Shelby Co. Commission, municipal police departments hope to deploy surveillance cameras soon

Shelby County Commission, municipal police hope to deploy security cameras across county soon

MEMPHIS, Tenn. (WMC) - Shelby County Commissioners and municipal police departments say they’re getting closer to deploying hundreds of surveillance cameras across the county.

Officials hope the cameras could be up and running in the next few months.

“We want to be strategic in the way they are placed so they become a resource and not a liability,” said Mark Billingsley, Shelby County Commission Chairman.

At a meeting earlier this month, county leaders and officials from police departments in Memphis, Bartlett, Collierville, Germantown, Millington and the Shelby County Sheriff's Office tried to get on the same page about commissioners' plans to spend $1.6 million on security cameras countywide, with $125,000 earmarked for cameras for each of the 13 commission districts.
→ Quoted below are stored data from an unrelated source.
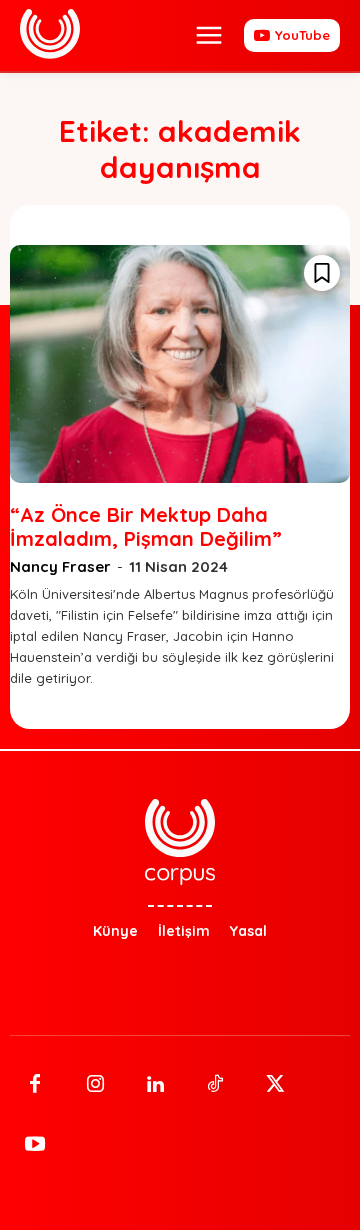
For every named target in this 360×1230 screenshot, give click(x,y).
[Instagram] (95, 1085)
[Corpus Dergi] (50, 34)
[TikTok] (215, 1085)
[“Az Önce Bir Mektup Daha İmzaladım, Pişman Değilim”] (180, 364)
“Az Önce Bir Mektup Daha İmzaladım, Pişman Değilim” (146, 526)
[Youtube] (35, 1145)
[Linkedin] (155, 1085)
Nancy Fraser (60, 566)
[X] (275, 1085)
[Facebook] (35, 1085)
The plan would include additional monitoring in Memphis where more than 2,000 cameras watch over about 500 locations and get municipalities in on the surveillance.

“There are ways that we can use cameras in side our city to help us along when crimes occur and to try to deter those crimes,” said Jeff Cox, Bartlett Police assistant chief.

Assistant Bartlett Police Chief Jeff Cox was part of the talks and shared thoughts with commissioners Wednesday as they got an update on the process.

It’s an idea that gained traction weeks ago – give the departments themselves money to fund the cameras in the form of a grant – and let them decide what type of cameras to purchase – and how to run the program which includes preserving the video.

“It helps to be able to manage those systems. It also gives us access when we need them if something occurs,” said Cox.

Commission Chairman Mark Billingsley says the county would foot the bill for the cameras initially, including set up costs.

However, it's likely municipalities would eventually be expected to cover costs of maintenance.

It's also possible they could set up their own camera programs, piggybacking off the county's effort.

“The need for cameras is different in every area of the county,” said Billingsley.